- The UK coronavirus lockdown could last up to three more months, according to a government minister.
- Prime Minister Boris Johnson is reluctant to end the lockdown early because he fears a second peak of infections later this summer, Oliver Dowden, the culture secretary, said.
- “The PM is very concerned about a second peak if we lift the restrictions too soon,” Dowden told the BBC.
- “The prime minister said he expected this peak to last around three months,” he added. “What’s happened is kind of consistent with that.”
- Visit Business Insider’s homepage for more stories.
The UK coronavirus lockdown could remain in place for several months because of fears Britain could suffer a deadly second peak of infections, according to a senior member of Prime Minister Boris Johnson’s government.
Oliver Dowden, the culture secretary, said on Monday that Johnson was concerned that lifting current restrictions too soon would risk a second spike.
“The PM is very concerned about a second peak if we lift the restrictions too soon,” Dowden told BBC Radio 4’s “Today” program on Monday morning.
Asked whether the lockdown would be wound back at the start of next month, as some recent reports suggest, he replied: “We said right at the beginning of this and the prime minister said he expected this peak to last around three months.
"What's happened is kind of consistent with that," he said.
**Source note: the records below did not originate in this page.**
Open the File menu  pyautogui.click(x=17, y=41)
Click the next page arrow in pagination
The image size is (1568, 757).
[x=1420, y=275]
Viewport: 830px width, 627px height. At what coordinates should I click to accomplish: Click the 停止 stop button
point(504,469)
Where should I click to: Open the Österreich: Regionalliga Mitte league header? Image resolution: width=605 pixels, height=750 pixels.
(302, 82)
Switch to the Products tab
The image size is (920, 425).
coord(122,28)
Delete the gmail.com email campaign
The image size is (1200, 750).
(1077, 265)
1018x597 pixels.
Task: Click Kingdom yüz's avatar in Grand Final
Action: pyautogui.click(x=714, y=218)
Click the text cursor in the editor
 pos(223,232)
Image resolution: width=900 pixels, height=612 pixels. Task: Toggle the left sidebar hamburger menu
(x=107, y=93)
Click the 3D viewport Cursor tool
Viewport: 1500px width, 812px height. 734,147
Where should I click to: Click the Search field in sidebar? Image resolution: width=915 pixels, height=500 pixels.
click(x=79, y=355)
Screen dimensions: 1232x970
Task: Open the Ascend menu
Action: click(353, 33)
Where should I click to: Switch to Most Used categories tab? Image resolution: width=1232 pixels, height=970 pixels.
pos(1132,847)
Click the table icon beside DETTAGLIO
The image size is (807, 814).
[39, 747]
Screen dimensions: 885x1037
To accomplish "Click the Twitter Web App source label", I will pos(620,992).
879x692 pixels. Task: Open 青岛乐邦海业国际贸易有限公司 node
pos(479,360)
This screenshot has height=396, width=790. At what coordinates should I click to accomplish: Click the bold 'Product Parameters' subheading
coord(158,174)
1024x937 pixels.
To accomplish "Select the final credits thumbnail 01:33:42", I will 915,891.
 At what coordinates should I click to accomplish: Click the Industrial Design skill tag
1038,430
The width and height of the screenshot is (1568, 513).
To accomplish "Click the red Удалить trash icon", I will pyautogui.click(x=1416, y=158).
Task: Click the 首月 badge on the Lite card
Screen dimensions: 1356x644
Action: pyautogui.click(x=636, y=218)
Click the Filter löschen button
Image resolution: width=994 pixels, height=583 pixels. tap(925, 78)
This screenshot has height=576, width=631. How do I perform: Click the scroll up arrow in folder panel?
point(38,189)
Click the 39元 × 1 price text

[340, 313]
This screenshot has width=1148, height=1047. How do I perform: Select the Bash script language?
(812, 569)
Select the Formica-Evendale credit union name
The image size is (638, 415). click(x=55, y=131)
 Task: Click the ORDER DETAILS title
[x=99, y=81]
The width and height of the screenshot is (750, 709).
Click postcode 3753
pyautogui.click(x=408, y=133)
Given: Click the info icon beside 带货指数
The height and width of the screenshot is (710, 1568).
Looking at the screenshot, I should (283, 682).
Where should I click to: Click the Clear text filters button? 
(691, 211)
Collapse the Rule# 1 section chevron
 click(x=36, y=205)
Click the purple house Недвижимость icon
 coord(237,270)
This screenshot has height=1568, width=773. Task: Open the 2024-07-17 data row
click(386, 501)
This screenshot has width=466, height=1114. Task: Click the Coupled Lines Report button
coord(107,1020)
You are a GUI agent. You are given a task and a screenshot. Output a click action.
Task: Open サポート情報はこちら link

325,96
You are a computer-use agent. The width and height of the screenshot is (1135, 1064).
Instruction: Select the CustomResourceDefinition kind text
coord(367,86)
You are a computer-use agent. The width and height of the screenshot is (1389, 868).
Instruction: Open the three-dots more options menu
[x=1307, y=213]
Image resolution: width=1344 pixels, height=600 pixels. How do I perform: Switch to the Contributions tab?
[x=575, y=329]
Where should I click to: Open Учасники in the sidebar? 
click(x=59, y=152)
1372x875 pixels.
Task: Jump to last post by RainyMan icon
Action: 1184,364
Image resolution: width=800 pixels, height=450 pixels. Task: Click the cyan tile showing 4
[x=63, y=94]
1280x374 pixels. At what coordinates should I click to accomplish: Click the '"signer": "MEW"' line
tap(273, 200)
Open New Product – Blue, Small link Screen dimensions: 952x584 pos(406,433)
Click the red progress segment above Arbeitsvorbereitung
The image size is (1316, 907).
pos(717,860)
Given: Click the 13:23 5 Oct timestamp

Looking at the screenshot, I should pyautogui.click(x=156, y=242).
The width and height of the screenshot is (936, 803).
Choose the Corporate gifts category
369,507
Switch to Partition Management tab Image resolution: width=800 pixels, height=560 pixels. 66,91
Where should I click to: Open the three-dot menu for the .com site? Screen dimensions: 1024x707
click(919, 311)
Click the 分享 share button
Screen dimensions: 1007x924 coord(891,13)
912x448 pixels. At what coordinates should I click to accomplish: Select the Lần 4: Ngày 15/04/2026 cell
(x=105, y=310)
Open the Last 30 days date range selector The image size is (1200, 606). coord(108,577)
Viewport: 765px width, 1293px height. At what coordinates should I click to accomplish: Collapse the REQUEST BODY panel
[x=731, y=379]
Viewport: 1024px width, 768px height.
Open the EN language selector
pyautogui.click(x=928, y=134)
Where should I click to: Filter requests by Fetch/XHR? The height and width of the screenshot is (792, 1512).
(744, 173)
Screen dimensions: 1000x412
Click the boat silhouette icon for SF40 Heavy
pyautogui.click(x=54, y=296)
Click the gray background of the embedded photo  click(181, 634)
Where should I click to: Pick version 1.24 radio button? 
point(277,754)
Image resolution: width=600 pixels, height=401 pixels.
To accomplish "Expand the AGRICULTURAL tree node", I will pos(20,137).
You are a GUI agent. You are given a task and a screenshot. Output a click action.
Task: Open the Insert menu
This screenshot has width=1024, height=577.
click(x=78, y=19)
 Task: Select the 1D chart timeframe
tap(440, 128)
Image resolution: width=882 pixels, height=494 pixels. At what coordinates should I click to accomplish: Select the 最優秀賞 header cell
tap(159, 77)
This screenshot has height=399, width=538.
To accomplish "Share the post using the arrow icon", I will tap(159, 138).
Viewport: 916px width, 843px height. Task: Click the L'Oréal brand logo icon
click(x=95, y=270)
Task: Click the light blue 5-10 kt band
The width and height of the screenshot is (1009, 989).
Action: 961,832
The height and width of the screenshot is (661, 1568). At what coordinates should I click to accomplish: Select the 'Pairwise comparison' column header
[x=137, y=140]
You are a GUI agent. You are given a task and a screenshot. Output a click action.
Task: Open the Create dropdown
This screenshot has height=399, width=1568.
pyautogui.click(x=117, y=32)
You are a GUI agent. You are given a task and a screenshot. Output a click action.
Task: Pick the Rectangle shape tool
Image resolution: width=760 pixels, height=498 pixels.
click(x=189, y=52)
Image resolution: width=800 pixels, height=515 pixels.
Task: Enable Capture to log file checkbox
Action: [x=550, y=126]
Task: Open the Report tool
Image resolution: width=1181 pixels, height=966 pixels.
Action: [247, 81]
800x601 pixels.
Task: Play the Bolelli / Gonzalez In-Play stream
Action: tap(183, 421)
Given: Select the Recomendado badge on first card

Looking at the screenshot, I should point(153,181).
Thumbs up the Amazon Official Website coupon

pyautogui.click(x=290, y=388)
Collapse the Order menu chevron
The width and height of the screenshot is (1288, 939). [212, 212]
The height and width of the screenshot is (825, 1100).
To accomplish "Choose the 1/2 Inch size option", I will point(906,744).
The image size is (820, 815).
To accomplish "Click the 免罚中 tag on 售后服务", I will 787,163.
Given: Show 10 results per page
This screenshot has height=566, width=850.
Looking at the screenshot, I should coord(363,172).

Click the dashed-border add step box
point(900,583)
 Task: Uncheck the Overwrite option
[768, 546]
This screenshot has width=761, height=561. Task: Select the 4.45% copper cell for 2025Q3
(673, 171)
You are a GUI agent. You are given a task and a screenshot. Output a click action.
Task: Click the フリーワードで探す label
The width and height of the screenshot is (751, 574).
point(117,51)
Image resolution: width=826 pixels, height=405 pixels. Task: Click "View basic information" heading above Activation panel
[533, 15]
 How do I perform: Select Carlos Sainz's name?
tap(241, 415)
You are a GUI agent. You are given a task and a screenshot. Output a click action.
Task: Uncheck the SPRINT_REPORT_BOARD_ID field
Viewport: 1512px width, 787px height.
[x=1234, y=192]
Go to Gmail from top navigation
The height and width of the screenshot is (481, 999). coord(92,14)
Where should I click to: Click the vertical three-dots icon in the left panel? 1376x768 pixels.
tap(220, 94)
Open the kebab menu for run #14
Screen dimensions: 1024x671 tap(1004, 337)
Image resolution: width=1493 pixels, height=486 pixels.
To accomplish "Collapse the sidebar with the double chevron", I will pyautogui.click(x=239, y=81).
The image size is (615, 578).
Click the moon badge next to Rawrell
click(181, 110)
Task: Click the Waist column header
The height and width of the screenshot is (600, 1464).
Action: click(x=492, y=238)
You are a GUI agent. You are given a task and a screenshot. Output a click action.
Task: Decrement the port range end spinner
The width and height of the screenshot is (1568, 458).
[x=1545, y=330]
A representative for Johnson confirmed on Monday that avoiding a second peak had become the government's priority.
"The big concern is a second peak, and that will do the most damage to health and the economy," the spokesman said.
"If you move too quickly, the virus could begin to spread exponentially again," the person said. "The public will expect us to do every we can to stop the spread of the virus and protect life."
The comments came after multiple reports suggested that schools could reopen as early as mid-May, with other restrictions being lifted in June.
Responding to the reports, Gavin Williamson, the education secretary, insisted on Sunday that the government had not yet decided to reopen schools.
A further 596 people were confirmed on Sunday to have died of COVID-19 in UK hospitals, the lowest daily death toll in two weeks, which follows a pattern of figures suggesting the UK could be nearing the peak of infections.
But according to the Daily Mail newspaper, Johnson met with Dominic Raab, the foreign secretary who is deputizing for him while he recovers from the virus, on Friday and told him that his "overriding concern" was avoiding a second peak.
Reports suggest there is a Cabinet split on the issue of how early the UK should begin to reopen the economy. Rishi Sunak, the chancellor, and Michael Gove, the Cabinet Office minister, are said to be "hawks" who are keen to begin lifting restrictions soon to stop millions of jobs from being destroyed, according to the Times of London newspaper.
The prime minister's more cautionary approach to easing measures is backed by Matt Hancock, the health secretary, as well as his chief political adviser, Dominic Cummings, The Times added.